First, I believe the 881 might struggle with 100 Mbps.  Where your 3550s "yawn" dealing with 100 Mbps, many of the smaller software based routers are designed for much lower WAN bandwidths.

Second, managing bandwidth, as you desire/describe, downstream of the choke point isn't possible on a router (at least not that I'm aware of).  If you were on the upstream end, FQ per flow would do the trick.  Downstream a bandwidth managing appliance might be able to do this.

PS:

You could shape your egress to use less than 100 Mbps and FQ per flow that - as it would become the new choke point, it would work as you describe/desire.  Besides losing whatever bandwidth you shape down to, effectiveness decreases at you near your full bandwidth.  E.g. shape for 10 Mbps, probably would work very well, shape for 99 Mbps probably ineffective.

Can you describe in less technical terms the second and third paragraphs?

Disclaimer

The   Author of this posting offers the information contained within this   posting without consideration and with the reader's understanding that   there's no implied or expressed suitability or fitness for any purpose.   Information provided is for informational purposes only and should not   be construed as rendering professional advice of any kind.
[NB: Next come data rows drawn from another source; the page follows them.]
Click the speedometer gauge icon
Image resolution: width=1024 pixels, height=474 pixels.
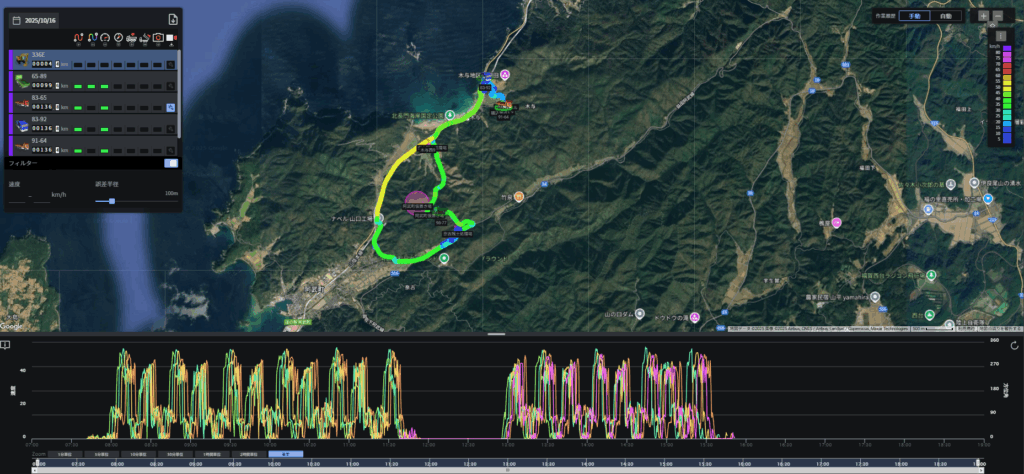click(105, 38)
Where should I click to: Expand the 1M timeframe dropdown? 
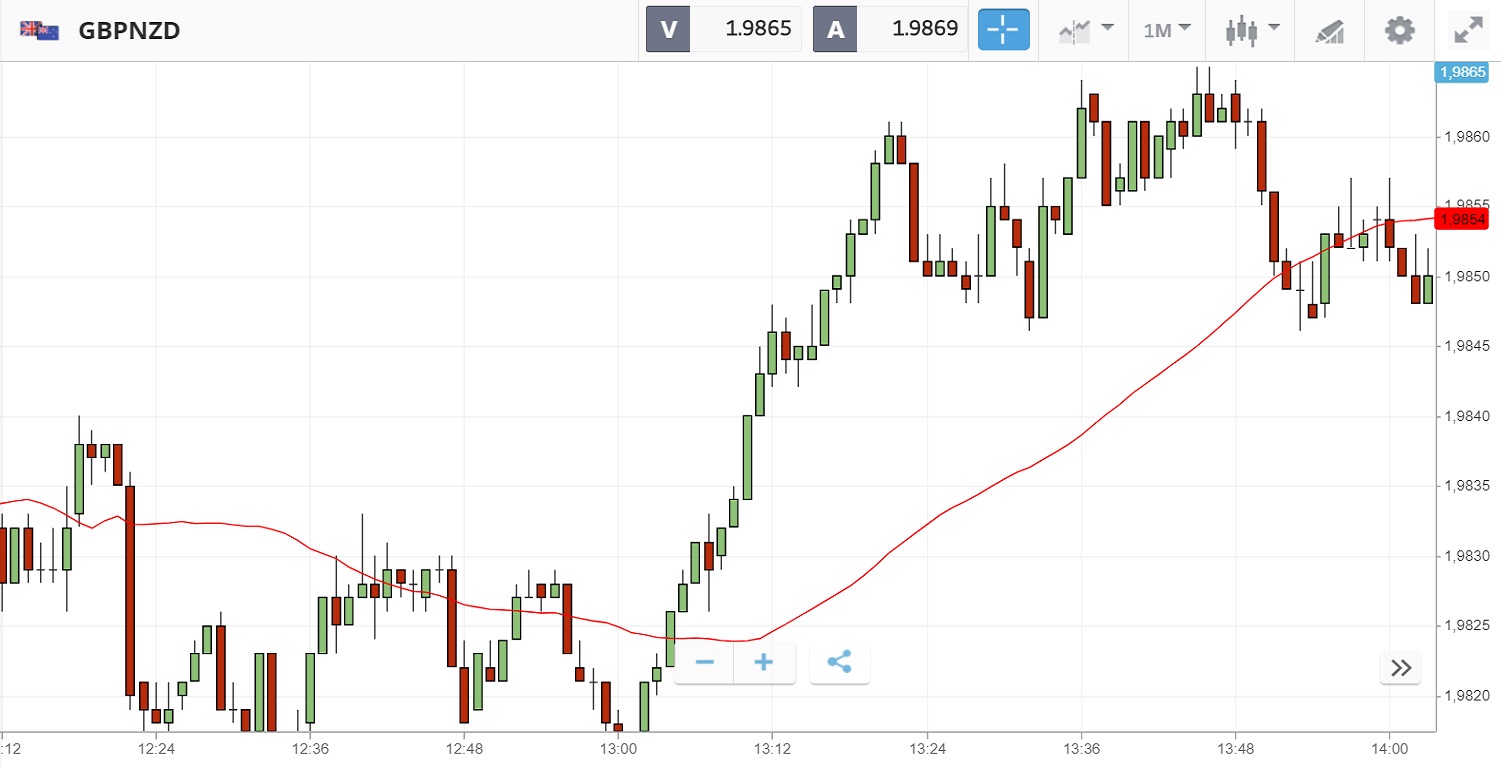(x=1167, y=30)
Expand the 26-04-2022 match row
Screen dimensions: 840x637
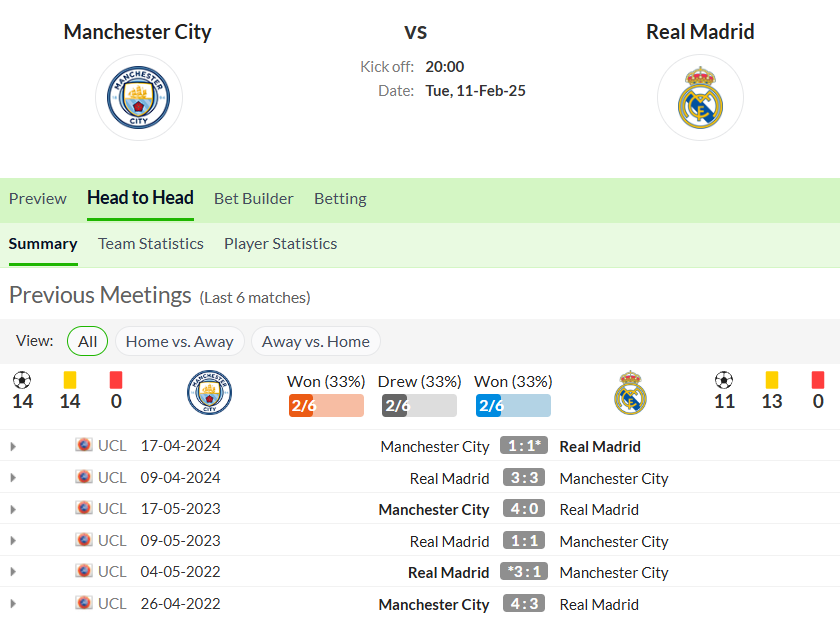pos(13,604)
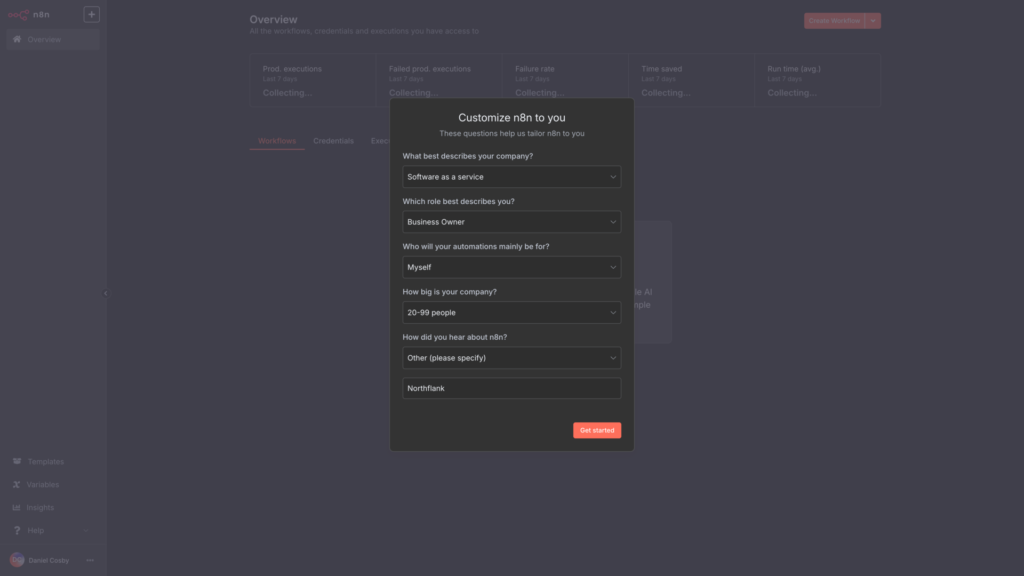The image size is (1024, 576).
Task: Switch to the Credentials tab
Action: point(333,141)
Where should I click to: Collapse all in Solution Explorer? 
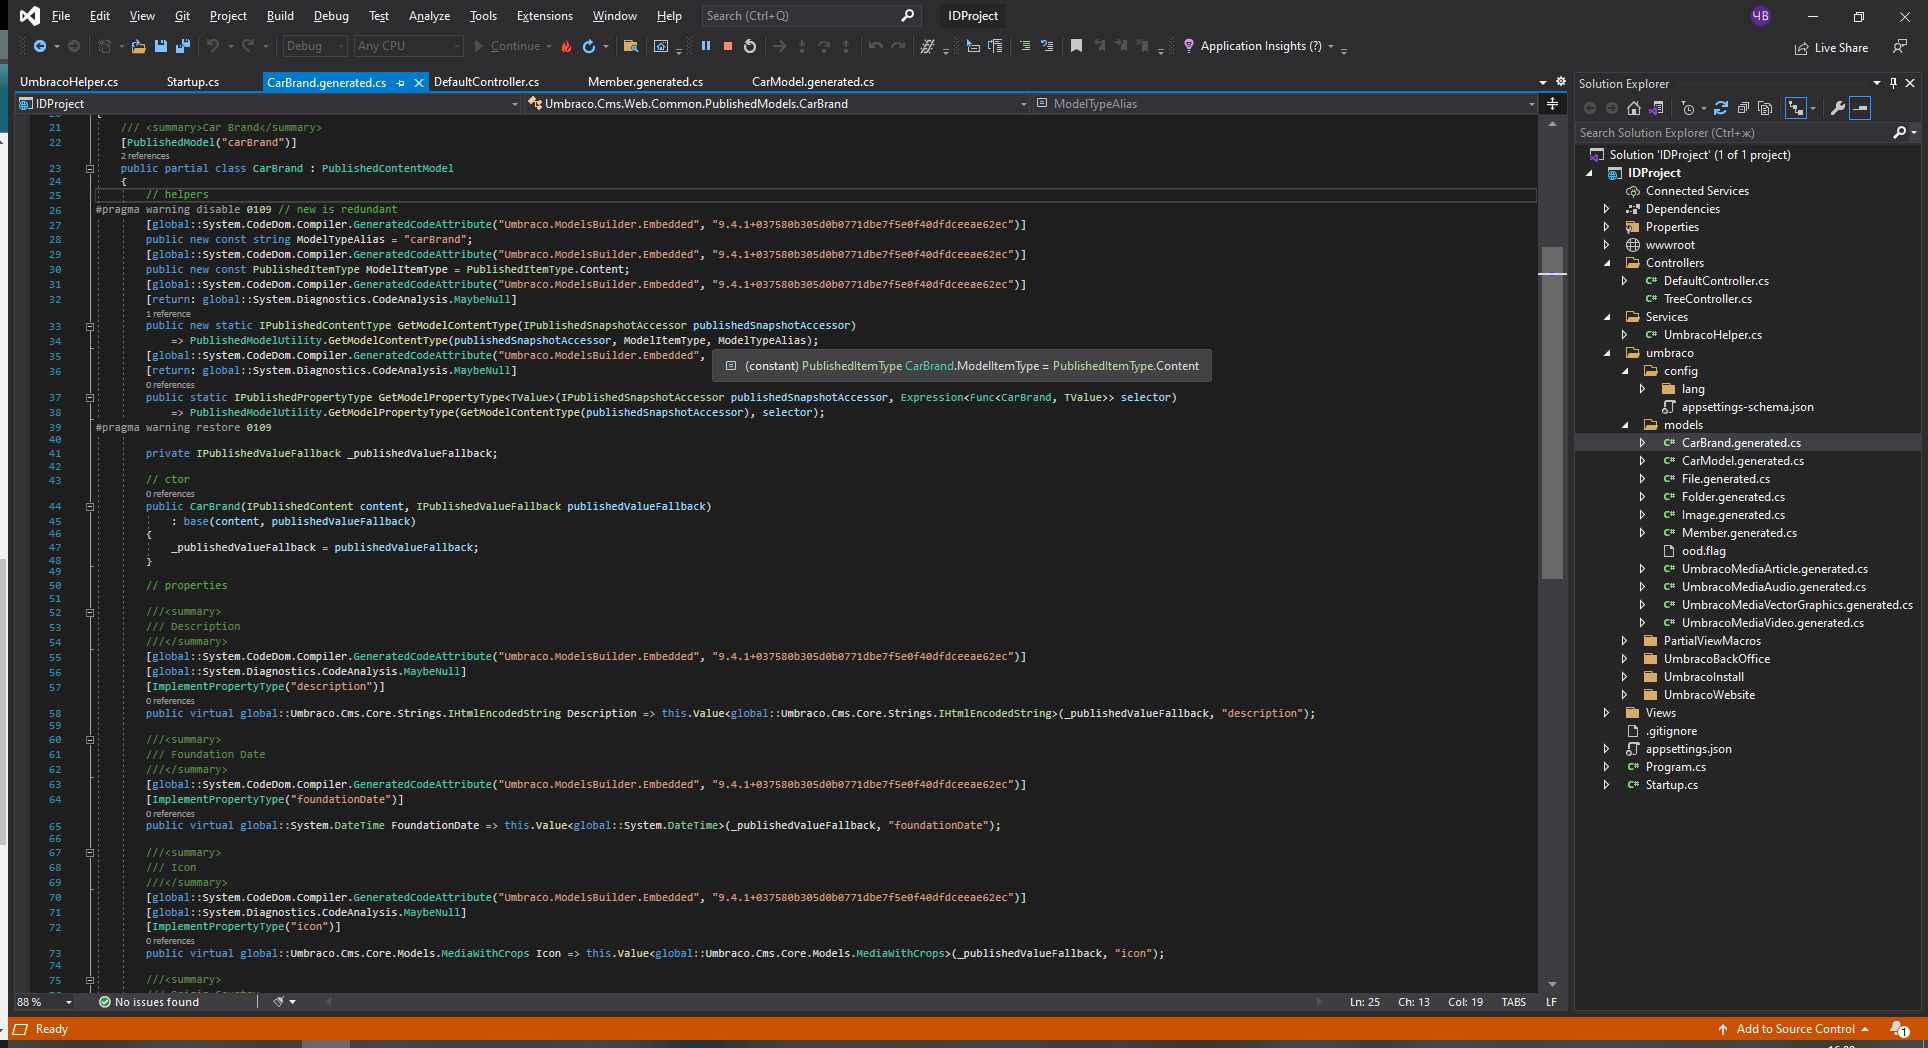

Usage of  this  posting's information is solely at reader's own risk.

Liability Disclaimer

In   no event shall Author be liable for any damages whatsoever (including,   without limitation, damages for loss of use, data or profit) arising  out  of the use or inability to use the posting's information even if  Author  has been advised of the possibility of such damage.

Posting

Choke point = least amount of bandwidth (Comcast can has more than 100 Mbps and I assume your switch have multiple ports, so the choke point or bottleneck is the 100 Mbps total download bandwidth)

Downstream = on the receiving end

FQ = fair-queue (each active flow gets equal share to bandwidth)

Bandwidth managing appliance = e.g. Packeteer

Shape = send at a slower (average) rate than an interface actually can transmit at

Egress (from you device - 3rd paragraph = from Comcast to your clients)

Comcast Modem - to your device at 100 Mbps - if your device shapes, with FQ, at (for example) 60 Mbps to your clients then :

One client could obtain 60 Mbps; two clients would have a guarantee of 30 Mbps each, but if one was only using 20 other could use the 40; three clients would each have guarantee of 20 Mbps each, but one or two could use bandwidth not being used by the other(s).